## ASSIGNMENT
For each line in the data below that has the word "computer", copy that line.

Segment Start: RECORDS PROVIDED

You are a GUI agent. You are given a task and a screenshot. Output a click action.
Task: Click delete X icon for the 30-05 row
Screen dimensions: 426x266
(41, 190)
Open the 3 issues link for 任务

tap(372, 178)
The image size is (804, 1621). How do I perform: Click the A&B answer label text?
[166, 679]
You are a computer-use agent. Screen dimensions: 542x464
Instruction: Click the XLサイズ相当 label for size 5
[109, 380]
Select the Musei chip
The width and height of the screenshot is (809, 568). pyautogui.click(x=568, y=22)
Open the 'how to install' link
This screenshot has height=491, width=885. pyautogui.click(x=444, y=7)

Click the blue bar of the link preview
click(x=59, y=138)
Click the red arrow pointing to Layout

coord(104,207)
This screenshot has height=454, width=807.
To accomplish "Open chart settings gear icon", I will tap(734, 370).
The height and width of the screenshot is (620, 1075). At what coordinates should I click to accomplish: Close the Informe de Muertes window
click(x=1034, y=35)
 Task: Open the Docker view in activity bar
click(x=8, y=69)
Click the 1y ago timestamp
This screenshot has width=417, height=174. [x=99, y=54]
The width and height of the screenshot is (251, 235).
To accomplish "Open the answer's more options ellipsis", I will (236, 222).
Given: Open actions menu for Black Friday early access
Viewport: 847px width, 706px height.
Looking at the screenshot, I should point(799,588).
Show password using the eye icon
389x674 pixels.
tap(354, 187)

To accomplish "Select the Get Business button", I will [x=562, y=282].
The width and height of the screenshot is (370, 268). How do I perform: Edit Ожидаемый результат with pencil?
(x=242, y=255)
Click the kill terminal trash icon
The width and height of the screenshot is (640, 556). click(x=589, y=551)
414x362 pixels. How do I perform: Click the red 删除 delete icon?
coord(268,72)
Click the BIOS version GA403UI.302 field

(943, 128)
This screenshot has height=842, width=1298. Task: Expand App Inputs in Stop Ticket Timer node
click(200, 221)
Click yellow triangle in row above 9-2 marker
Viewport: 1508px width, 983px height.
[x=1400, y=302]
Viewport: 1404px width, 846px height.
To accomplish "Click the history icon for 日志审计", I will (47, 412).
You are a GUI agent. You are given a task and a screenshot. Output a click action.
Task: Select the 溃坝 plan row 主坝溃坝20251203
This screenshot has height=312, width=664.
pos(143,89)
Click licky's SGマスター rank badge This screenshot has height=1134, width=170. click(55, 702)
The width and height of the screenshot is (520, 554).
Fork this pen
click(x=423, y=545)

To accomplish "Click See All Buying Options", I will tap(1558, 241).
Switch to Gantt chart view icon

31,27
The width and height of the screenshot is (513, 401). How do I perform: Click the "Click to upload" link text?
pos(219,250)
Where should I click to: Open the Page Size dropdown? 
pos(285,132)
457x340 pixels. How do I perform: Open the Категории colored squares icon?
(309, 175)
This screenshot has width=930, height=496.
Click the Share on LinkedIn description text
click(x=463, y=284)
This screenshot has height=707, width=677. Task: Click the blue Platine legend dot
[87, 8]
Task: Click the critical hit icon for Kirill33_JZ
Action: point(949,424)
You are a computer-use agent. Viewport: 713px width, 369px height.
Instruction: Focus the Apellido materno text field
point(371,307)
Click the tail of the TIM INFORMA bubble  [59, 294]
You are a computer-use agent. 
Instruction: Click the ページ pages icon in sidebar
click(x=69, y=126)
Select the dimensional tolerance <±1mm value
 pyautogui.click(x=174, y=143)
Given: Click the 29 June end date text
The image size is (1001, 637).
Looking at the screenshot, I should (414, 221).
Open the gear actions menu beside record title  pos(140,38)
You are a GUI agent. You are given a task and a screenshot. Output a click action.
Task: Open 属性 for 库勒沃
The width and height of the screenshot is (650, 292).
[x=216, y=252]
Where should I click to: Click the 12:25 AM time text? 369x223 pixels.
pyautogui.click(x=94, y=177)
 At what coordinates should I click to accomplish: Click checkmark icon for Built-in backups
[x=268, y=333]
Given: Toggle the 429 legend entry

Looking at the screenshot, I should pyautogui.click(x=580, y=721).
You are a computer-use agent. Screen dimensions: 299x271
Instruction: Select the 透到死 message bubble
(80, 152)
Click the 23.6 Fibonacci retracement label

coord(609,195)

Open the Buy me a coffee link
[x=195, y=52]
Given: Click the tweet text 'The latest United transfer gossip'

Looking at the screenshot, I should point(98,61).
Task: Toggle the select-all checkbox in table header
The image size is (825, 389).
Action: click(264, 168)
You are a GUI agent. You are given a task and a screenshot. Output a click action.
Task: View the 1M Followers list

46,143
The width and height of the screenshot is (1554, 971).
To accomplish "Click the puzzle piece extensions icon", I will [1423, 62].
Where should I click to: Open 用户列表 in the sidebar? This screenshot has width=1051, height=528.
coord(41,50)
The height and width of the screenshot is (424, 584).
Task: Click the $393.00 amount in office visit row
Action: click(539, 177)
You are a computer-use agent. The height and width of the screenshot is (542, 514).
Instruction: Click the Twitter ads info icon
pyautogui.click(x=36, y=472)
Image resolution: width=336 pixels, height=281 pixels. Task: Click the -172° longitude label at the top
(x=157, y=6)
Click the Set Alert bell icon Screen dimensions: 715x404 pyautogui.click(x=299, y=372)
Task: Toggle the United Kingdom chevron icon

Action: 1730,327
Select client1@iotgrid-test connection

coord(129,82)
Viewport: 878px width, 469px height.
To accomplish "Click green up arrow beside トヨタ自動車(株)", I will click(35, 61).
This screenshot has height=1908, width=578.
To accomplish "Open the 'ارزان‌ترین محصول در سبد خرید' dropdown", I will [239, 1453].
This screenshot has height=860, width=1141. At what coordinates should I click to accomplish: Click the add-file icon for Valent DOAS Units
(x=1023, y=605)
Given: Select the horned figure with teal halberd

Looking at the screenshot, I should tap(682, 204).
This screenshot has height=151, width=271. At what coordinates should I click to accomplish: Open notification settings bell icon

Segment End: RECORDS PROVIDED

## REPLY TO THE TASK
You are a computer-use agent. Screen dimensions: 542x464
You are a computer-use agent. Viewport: 713px width, 369px height.
You are a computer-use agent. 
You are a computer-use agent. Screen dimensions: 299x271
You are a computer-use agent. The height and width of the screenshot is (542, 514).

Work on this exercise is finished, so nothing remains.